Task requirements
Go through the material line by line and tally those containing the string "menu". Only the tally is wanted.

Records for this task
__________
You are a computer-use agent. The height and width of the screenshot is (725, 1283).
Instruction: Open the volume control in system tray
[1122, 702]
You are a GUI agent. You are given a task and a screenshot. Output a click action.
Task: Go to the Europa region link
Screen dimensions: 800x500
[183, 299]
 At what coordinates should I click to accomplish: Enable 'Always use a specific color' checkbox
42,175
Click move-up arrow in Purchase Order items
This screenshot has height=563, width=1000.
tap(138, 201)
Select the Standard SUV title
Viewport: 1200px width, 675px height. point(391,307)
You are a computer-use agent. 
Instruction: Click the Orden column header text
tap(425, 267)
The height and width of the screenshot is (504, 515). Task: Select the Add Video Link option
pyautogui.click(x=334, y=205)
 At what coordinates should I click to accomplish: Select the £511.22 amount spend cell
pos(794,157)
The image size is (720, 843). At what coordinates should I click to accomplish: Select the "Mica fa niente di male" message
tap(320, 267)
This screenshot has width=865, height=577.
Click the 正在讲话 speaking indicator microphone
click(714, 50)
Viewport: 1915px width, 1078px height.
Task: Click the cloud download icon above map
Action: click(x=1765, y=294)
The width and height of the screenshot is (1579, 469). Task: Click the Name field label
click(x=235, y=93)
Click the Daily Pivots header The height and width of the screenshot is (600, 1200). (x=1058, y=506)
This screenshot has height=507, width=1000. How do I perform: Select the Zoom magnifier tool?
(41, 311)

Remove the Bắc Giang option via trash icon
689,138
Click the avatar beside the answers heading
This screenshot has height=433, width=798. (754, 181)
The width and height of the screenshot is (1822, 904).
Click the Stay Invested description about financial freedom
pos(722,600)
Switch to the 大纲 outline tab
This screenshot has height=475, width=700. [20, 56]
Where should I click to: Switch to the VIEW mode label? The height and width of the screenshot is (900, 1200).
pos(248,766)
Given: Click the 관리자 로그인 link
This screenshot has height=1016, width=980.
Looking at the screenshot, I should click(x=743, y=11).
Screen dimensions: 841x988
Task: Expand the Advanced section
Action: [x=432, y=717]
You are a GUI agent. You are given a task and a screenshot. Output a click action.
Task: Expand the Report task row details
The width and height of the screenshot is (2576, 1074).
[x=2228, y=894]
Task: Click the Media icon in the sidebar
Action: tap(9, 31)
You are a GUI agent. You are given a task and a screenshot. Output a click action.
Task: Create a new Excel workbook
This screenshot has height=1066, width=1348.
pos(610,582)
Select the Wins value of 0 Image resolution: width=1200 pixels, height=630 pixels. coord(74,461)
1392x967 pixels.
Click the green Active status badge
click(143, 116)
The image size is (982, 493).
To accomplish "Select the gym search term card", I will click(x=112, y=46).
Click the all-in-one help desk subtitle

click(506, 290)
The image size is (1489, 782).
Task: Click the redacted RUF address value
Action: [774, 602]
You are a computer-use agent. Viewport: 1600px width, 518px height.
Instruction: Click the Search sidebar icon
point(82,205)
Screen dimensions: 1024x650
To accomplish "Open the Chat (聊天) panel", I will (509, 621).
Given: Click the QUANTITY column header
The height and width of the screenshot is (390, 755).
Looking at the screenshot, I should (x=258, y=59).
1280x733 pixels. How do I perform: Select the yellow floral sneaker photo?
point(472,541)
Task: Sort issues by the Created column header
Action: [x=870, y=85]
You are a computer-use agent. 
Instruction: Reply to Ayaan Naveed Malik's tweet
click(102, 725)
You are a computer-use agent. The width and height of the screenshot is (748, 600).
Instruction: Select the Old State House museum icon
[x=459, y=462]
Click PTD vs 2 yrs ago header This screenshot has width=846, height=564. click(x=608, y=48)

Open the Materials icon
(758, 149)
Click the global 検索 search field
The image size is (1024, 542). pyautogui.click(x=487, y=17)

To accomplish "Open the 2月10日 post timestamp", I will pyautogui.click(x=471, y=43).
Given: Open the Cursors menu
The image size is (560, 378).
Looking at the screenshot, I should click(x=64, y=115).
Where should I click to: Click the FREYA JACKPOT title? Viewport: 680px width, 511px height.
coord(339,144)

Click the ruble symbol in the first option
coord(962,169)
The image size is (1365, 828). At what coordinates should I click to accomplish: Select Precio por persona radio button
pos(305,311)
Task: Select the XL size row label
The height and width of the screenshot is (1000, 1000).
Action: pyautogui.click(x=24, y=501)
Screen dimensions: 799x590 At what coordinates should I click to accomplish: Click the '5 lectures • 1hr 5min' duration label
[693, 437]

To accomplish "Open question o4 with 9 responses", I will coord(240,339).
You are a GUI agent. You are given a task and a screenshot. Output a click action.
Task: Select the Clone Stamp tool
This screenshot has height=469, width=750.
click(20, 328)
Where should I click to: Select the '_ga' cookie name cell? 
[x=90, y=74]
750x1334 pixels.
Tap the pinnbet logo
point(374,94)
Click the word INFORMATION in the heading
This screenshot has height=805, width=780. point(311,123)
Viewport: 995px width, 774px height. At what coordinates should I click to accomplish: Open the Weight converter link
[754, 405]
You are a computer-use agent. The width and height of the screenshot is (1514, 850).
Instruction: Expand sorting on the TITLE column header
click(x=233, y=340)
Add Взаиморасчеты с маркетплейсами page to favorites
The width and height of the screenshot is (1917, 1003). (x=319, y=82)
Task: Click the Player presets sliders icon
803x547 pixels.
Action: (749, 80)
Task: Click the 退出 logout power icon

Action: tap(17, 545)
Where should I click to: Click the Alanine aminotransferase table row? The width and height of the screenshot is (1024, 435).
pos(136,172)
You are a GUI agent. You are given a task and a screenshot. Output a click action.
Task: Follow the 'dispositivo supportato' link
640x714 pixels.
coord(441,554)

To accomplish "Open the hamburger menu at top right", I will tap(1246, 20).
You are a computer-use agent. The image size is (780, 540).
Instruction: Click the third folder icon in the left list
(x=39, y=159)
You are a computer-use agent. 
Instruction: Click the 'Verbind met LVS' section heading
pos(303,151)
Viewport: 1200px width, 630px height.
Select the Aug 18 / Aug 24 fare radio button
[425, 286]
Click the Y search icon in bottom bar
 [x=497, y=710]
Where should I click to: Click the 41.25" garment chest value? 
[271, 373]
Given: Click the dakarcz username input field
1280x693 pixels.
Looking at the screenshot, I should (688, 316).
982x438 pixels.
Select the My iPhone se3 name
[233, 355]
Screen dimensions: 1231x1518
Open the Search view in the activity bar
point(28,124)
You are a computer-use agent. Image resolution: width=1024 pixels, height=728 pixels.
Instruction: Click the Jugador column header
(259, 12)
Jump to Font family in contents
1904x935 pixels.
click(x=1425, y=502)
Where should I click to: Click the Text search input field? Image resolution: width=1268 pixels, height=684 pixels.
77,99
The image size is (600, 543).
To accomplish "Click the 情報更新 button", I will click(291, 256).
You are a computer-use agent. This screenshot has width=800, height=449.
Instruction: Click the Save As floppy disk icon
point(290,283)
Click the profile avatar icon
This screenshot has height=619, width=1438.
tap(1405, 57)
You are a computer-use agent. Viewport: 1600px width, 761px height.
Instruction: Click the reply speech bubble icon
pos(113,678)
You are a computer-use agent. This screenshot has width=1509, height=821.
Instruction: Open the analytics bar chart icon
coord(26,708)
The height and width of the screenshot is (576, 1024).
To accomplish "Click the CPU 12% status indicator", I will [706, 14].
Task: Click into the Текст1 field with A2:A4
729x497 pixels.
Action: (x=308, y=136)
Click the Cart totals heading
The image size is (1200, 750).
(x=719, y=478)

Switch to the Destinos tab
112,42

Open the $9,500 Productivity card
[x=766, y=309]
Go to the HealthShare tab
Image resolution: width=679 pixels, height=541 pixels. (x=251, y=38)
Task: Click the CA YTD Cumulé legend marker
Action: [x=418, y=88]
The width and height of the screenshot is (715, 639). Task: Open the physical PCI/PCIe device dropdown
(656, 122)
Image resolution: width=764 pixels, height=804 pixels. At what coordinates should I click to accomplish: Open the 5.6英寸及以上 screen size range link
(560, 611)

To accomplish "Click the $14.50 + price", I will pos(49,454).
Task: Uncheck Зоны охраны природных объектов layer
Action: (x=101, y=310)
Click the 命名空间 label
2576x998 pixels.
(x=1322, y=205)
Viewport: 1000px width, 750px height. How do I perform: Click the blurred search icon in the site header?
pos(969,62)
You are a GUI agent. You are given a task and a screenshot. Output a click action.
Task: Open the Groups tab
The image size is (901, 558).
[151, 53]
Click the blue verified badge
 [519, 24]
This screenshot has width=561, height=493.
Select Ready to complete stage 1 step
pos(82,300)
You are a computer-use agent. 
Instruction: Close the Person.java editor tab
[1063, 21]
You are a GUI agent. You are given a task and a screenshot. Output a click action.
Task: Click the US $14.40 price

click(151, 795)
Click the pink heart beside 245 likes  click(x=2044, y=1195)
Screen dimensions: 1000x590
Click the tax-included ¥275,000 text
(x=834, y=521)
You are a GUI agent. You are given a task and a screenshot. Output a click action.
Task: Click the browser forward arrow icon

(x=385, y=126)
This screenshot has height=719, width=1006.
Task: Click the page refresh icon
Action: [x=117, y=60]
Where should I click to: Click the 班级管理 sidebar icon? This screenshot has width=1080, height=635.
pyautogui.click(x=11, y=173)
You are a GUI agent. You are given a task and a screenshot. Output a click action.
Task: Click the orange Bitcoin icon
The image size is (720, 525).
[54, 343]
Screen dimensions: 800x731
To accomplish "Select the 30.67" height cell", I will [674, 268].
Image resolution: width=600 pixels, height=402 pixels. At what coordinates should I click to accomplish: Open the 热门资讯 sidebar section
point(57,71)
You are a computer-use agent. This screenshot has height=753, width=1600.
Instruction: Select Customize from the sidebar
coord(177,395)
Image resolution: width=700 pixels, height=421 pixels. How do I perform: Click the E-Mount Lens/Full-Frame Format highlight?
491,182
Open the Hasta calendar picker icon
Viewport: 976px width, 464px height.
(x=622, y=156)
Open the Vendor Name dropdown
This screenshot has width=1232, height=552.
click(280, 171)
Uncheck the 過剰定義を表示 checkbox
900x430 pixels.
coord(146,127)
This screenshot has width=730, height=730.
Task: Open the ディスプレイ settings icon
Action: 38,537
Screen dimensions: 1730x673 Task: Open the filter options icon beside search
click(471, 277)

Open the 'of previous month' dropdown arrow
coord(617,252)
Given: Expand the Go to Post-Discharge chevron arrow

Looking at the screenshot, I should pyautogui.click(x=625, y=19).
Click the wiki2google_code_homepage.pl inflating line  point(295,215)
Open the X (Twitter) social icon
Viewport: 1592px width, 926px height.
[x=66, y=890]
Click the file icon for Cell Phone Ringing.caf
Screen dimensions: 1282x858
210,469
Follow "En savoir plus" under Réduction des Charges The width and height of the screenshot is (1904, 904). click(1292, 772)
__________
Solution for this problem
2